GIFTED: Rescue Into the Uncomfortable

Have you ever been caught out in a storm? It’s rather uncomfortable, isn’t it? It’s dark, the rain is coming down so hard that you can’t see a thing, the water is pooling up around your ankles, you’re cold and wet and starting to feel the sniffles coming on before you even get inside. Now, picture that happening on a small boat in the middle of a lake, and you’re picturing the situation the disciples were in in Mark 4. “A great windstorm arose, and the waves were breaking into the boat, so that the boat was already filling” (verse 37).

We have all felt that way in life, too. Whether we’ve lost our job, we’re overwhelmed in our current job, we’ve taken on too many responsibilities, whatever it might be, we have felt drenched and about to be flooded and overturned. God tends to put us in uncomfortable situations. He always has a purpose, but in the midst of the situations, we’re calling out, “God, please rescue us!” And although God never fails to rescue us, he does even that in uncomfortable ways.

For example, in Mark 4:38-40, Jesus is in the boat that’s flooding… and he’s asleep. “They woke him and said to him, ‘Teacher, do you not care that we are perishing?’ And he awoke and rebuked the wind and said to the sea, ‘Peace! Be still!’ And the wind ceased, and there was a great calm. He said to them, ‘Why are you so afraid? Have you still no faith?’”

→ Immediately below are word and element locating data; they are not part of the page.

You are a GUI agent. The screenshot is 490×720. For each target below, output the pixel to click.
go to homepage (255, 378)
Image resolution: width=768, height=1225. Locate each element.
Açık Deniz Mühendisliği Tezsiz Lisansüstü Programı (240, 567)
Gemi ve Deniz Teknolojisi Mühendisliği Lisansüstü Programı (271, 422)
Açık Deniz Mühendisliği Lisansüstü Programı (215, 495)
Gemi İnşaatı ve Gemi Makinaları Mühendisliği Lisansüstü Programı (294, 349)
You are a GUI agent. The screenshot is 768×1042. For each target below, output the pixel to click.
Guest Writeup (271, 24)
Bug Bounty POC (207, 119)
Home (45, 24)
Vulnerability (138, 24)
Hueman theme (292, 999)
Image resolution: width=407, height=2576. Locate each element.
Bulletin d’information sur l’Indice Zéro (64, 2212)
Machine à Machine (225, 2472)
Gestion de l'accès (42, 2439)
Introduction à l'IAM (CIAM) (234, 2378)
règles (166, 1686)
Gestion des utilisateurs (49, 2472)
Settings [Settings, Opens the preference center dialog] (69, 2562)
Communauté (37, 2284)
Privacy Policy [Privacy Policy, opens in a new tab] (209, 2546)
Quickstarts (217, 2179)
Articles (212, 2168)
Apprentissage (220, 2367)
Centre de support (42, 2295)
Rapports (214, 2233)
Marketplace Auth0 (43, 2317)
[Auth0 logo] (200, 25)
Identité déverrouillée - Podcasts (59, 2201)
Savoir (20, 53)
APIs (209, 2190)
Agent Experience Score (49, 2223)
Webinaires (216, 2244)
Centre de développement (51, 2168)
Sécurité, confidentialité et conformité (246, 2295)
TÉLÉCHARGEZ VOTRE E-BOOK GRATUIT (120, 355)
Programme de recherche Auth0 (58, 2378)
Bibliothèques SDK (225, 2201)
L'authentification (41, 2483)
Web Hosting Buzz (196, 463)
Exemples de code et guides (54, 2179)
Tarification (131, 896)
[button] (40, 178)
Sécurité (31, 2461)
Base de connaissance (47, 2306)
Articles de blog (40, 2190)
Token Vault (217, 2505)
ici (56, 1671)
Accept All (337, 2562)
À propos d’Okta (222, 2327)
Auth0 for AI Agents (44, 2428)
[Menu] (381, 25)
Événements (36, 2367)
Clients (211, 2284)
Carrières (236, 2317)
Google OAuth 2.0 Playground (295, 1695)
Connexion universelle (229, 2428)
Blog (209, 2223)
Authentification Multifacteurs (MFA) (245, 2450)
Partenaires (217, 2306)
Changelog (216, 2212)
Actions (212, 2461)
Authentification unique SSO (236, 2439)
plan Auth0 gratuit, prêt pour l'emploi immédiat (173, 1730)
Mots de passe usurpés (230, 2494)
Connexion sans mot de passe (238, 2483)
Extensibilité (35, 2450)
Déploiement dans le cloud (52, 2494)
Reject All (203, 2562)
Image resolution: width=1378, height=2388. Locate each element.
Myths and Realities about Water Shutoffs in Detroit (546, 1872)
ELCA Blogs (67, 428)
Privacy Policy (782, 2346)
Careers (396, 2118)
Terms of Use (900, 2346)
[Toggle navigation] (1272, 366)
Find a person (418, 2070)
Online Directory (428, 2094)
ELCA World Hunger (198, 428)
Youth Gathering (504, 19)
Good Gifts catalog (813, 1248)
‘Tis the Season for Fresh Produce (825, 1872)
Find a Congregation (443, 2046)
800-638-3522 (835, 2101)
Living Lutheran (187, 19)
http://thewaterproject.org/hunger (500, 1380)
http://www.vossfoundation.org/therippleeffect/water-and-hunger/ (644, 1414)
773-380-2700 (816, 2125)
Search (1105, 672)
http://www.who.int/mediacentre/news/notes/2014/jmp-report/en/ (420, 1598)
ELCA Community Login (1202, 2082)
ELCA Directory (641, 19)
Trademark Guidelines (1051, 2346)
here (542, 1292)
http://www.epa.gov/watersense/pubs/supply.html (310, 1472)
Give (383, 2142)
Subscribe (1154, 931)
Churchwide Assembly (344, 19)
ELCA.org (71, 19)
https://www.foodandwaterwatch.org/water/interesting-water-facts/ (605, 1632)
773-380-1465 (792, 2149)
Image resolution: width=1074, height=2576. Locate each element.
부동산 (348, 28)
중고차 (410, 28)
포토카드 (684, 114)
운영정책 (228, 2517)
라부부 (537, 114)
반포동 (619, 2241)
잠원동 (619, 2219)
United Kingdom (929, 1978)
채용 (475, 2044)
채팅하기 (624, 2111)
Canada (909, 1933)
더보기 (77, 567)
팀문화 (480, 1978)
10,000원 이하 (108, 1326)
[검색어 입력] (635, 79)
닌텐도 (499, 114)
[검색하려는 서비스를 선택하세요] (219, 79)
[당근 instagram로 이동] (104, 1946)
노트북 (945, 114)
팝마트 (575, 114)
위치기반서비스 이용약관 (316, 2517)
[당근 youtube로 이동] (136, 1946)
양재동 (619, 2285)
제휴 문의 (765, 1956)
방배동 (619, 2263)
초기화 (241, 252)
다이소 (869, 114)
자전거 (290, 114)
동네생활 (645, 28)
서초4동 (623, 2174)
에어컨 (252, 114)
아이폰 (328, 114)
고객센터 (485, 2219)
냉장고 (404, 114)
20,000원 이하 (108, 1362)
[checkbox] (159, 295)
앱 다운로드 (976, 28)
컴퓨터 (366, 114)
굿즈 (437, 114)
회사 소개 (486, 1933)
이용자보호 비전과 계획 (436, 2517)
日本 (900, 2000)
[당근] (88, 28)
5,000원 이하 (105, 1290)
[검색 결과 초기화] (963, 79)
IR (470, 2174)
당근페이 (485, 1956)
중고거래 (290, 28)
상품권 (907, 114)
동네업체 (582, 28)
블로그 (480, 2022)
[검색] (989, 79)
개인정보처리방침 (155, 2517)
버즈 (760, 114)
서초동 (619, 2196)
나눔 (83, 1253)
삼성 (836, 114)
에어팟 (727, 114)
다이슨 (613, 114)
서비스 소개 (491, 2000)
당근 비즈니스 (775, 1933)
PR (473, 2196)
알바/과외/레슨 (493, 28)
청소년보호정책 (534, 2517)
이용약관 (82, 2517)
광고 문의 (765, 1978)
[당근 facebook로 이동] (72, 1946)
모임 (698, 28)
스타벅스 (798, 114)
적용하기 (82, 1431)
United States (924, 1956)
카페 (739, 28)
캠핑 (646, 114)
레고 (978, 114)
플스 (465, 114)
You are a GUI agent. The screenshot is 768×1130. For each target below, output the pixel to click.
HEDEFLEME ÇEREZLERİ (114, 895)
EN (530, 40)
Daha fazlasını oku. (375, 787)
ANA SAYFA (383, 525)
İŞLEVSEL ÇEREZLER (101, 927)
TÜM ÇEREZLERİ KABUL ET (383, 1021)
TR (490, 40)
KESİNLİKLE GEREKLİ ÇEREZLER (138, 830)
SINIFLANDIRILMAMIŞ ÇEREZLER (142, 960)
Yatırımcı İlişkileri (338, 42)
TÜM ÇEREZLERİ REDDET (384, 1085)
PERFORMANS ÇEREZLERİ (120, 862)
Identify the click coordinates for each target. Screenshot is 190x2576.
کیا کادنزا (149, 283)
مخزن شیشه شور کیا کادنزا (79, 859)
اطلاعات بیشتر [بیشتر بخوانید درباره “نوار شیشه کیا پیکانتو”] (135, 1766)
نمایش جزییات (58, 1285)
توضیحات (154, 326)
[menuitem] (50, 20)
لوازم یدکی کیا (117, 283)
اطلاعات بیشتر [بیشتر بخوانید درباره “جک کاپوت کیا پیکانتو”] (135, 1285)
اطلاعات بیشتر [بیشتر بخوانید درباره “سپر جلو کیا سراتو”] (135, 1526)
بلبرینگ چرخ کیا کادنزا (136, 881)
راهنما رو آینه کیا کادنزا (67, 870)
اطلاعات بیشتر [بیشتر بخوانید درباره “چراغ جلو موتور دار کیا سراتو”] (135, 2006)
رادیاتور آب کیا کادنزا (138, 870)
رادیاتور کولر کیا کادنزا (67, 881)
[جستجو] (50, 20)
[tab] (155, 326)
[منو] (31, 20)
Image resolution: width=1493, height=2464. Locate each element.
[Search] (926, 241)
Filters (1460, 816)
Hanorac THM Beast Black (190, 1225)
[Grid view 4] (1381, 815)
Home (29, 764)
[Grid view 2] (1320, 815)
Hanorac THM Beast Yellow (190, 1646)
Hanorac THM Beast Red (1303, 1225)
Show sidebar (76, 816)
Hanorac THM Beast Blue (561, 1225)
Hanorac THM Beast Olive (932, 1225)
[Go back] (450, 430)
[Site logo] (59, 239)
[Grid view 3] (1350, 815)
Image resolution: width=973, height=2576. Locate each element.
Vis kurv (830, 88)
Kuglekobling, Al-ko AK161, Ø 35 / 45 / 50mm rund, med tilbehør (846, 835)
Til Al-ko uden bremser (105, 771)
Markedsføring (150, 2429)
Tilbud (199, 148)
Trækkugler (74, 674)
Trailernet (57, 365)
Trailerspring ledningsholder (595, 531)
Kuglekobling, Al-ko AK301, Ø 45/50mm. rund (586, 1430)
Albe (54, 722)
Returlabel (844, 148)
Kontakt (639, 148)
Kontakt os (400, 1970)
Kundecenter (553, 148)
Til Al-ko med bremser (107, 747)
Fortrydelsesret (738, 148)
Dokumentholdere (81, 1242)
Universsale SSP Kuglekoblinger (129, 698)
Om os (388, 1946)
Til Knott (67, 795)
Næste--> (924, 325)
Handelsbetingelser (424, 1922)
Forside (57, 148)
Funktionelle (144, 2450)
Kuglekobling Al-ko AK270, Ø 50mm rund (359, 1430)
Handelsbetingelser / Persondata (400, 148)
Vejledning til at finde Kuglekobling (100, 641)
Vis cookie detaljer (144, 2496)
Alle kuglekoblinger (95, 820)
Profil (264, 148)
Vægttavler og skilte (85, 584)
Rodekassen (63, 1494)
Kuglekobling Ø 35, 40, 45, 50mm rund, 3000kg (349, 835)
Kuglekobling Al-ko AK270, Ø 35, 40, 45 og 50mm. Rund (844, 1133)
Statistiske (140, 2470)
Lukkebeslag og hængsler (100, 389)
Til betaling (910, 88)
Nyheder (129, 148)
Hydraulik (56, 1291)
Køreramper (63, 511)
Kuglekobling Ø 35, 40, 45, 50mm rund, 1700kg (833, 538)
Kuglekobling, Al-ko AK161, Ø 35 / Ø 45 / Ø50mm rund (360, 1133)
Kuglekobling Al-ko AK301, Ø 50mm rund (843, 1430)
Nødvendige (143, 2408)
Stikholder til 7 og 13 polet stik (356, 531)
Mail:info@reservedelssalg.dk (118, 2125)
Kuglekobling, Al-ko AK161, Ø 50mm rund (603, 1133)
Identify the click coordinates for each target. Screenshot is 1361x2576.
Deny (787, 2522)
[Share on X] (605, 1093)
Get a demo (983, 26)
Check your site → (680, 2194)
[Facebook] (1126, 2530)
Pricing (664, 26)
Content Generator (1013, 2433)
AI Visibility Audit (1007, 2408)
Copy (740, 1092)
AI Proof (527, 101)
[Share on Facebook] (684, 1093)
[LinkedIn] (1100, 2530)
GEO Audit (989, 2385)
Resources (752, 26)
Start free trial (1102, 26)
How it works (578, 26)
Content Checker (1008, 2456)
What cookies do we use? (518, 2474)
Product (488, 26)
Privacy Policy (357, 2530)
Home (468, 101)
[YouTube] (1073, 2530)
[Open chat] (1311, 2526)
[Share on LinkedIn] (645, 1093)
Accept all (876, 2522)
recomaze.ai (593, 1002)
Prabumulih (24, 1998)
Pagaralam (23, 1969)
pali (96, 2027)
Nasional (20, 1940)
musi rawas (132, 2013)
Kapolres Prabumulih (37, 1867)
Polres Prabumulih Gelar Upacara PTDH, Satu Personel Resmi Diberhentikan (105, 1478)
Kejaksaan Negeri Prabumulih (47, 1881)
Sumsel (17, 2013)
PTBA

Now, I don’t know about you, but when I’m overwhelmed by something – be it professional or personal – I’m not terribly interested in hearing about my faith. I’m interested in riding out the storm and getting safely to shore. But Jesus doesn’t think like that. He is focused on what’s important, and in the end, that is our faith. He rescues us in uncomfortable ways to force us to focus on what’s important, and after we are rescued, he thrusts us into a new uncomfortable situation with our newfound faith. It’s a never-ending cycle, and that’s okay. That’s the way God intends it. We are not meant to be comfortable, but we are meant to have faith in the uncomfortable.